:: Exercise ::
Your task is to copy the listing exactly. Drop any pictures from the copy.

:: Task inputs ::

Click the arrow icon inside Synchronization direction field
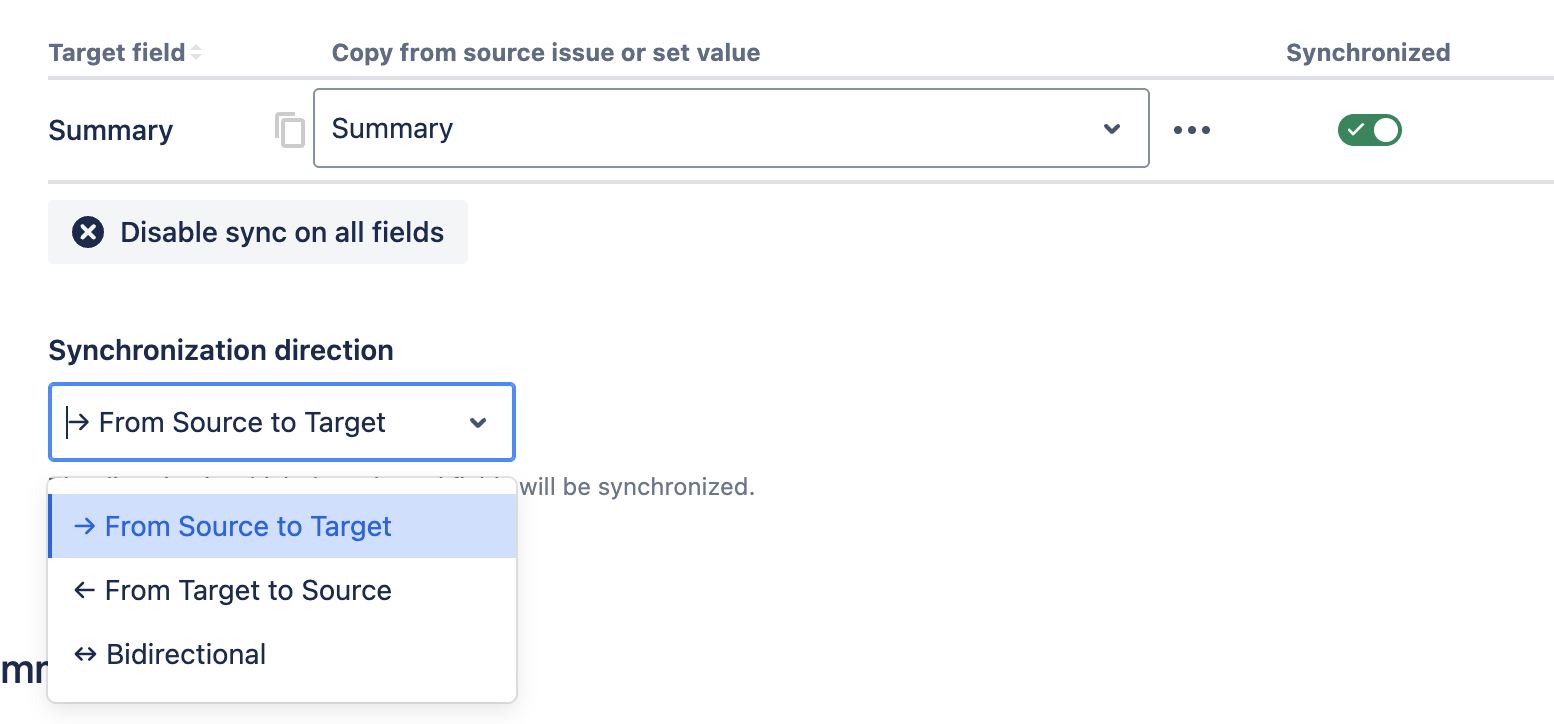 tap(79, 423)
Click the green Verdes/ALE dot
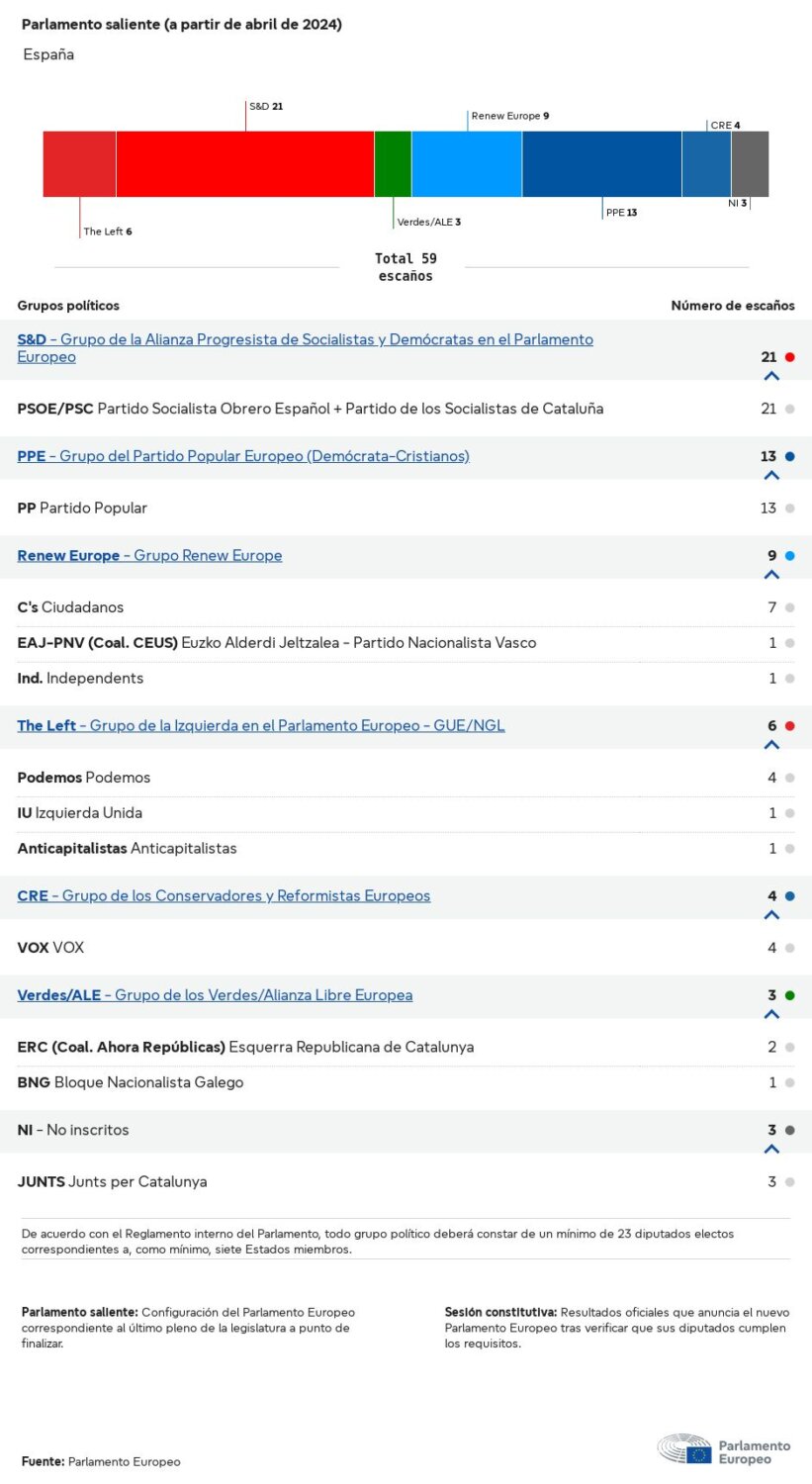Screen dimensions: 812x1484 point(790,995)
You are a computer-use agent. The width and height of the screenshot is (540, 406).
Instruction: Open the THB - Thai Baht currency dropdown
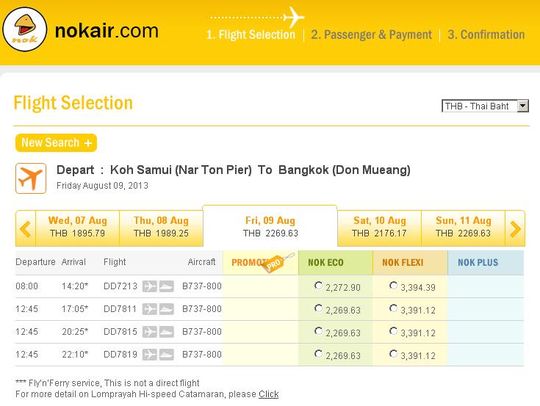485,106
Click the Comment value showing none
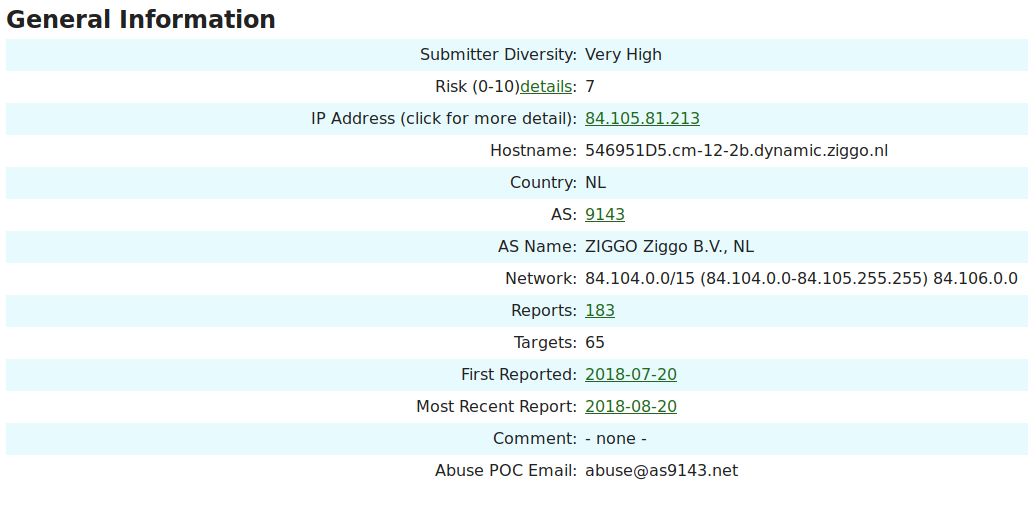The image size is (1028, 507). [615, 439]

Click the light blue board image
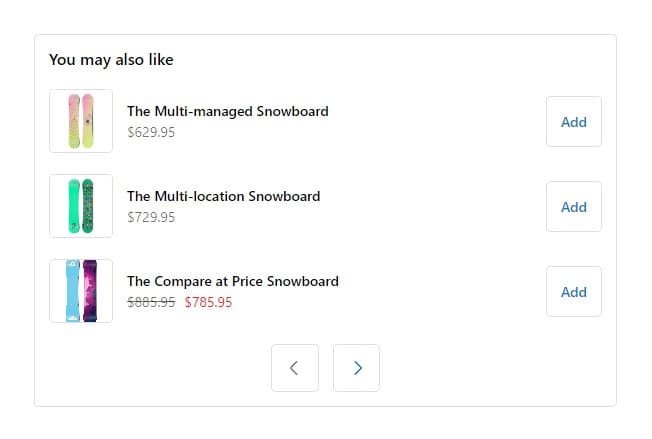(73, 291)
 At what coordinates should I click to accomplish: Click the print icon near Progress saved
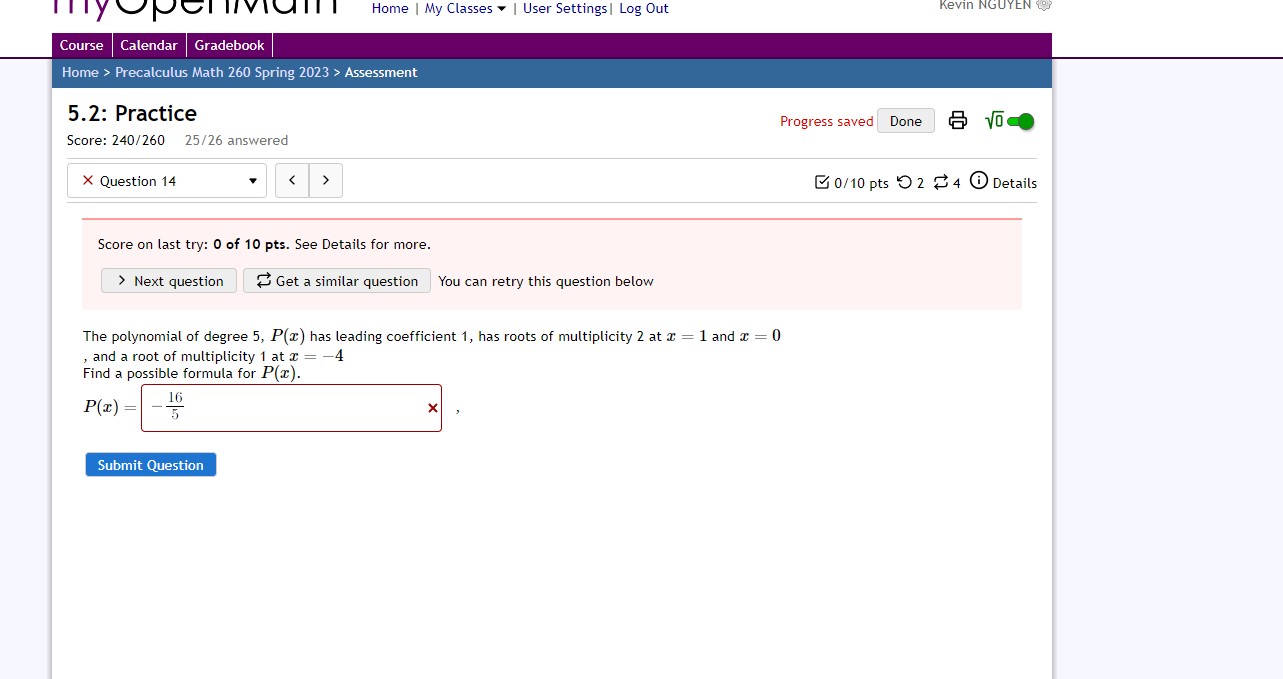[x=957, y=120]
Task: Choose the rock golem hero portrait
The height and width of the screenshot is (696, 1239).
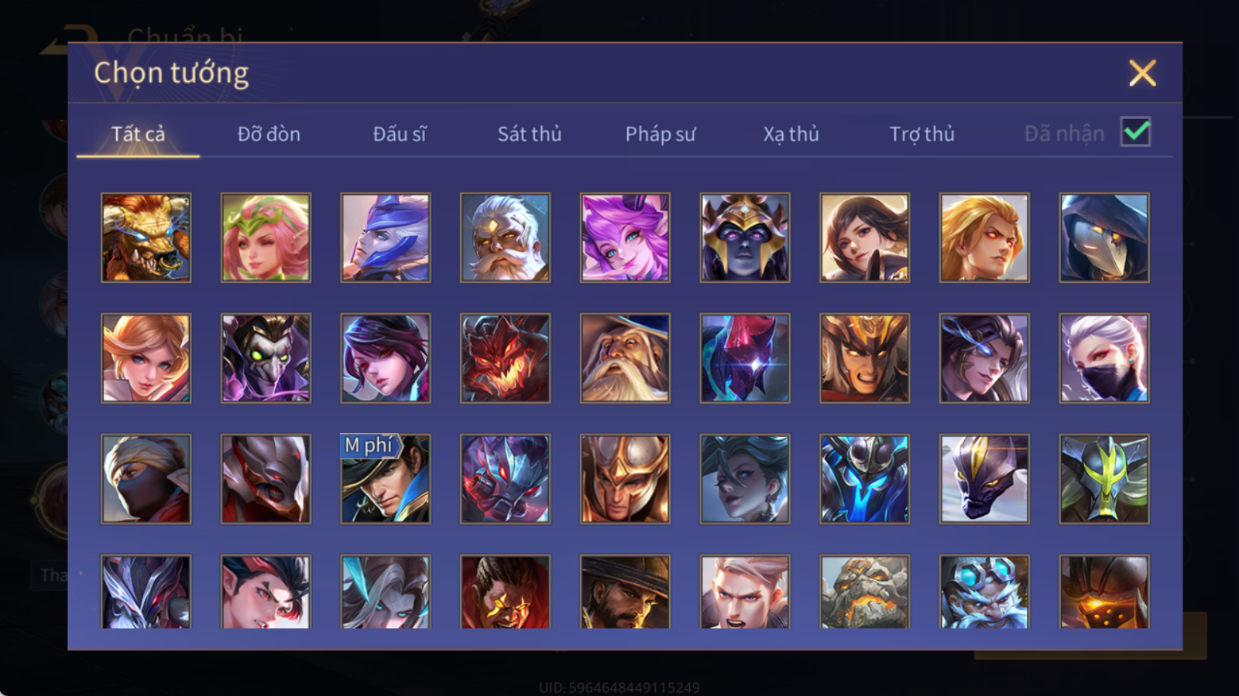Action: click(865, 592)
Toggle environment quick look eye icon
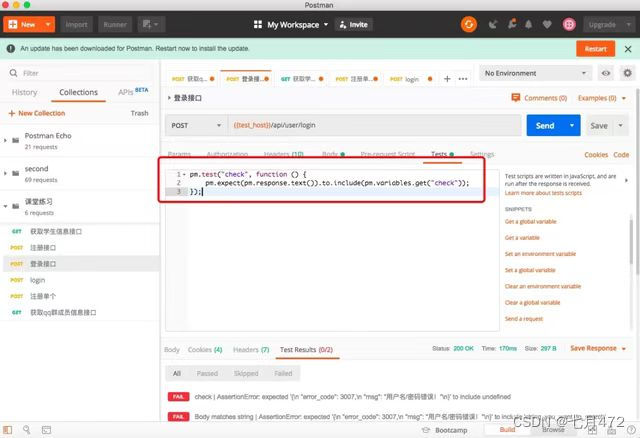 click(606, 73)
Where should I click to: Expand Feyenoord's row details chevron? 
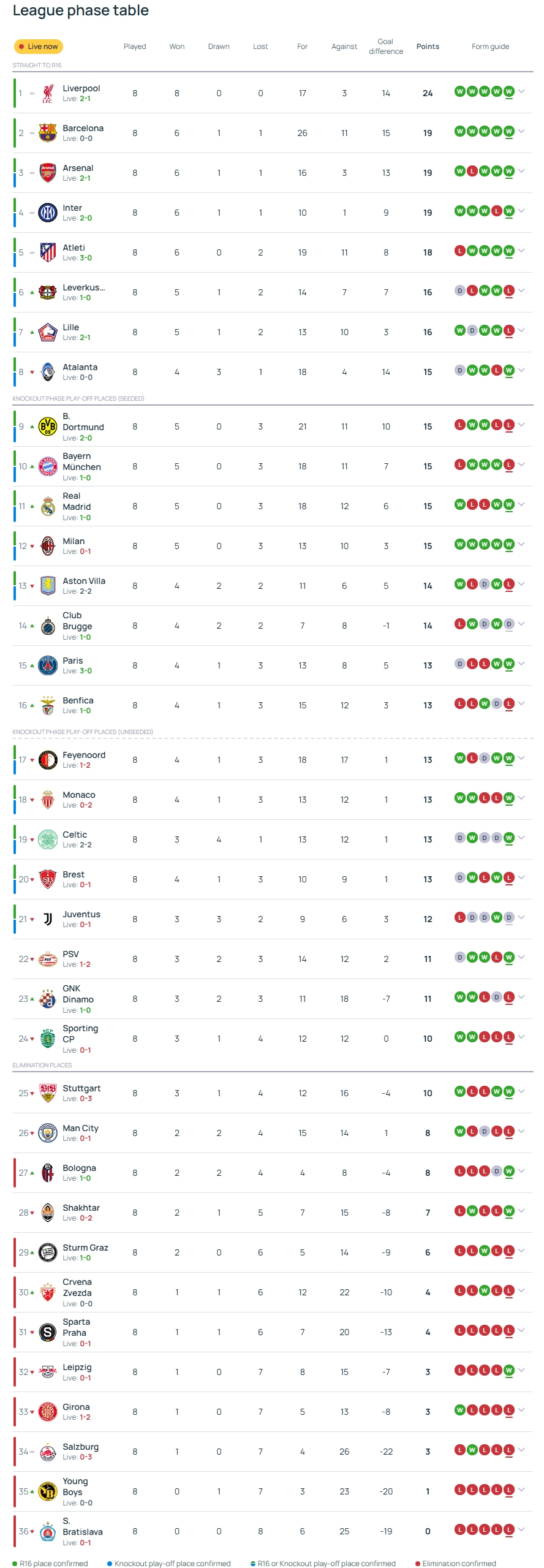(x=521, y=758)
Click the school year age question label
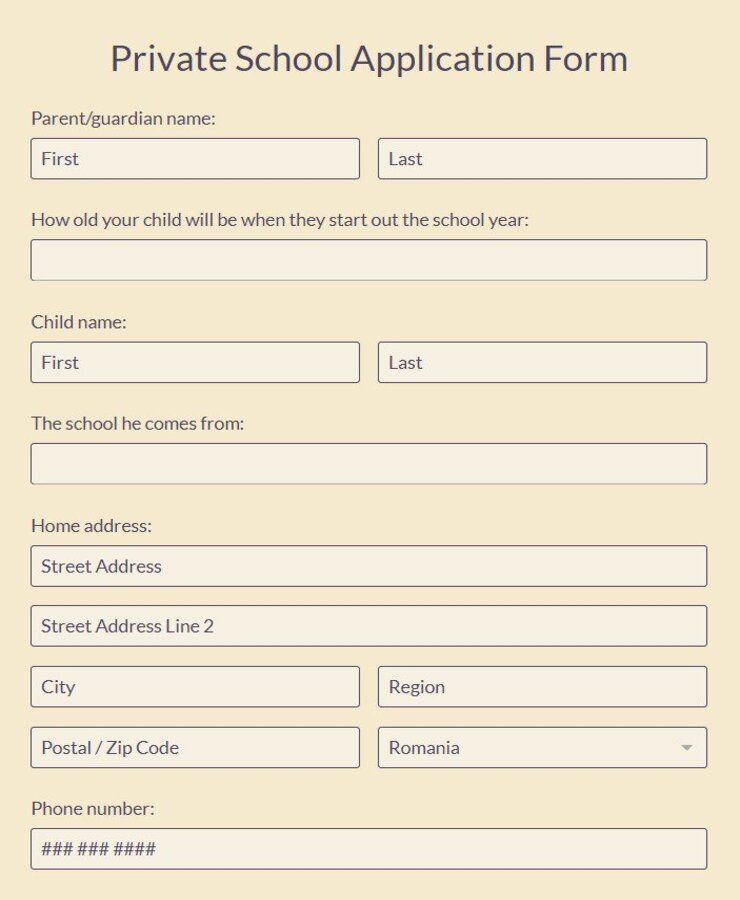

:: Exercise output ::
Click the arrow icon inside Synchronization direction field
 tap(79, 423)
Click the green Verdes/ALE dot
Screen dimensions: 812x1484 point(790,995)
You are a computer-use agent. The width and height of the screenshot is (540, 406).
Instruction: Open the THB - Thai Baht currency dropdown
485,106
Click the Comment value showing none
The image size is (1028, 507). [615, 439]

Click the light blue board image
(73, 291)
 At what coordinates should I click to accomplish: Click the print icon near Progress saved
[x=957, y=120]
Task: Choose the rock golem hero portrait
The height and width of the screenshot is (696, 1239).
Action: click(865, 592)
Toggle environment quick look eye icon
 click(606, 73)
Where should I click to: Expand Feyenoord's row details chevron? 
(x=521, y=758)
Click the school year age question label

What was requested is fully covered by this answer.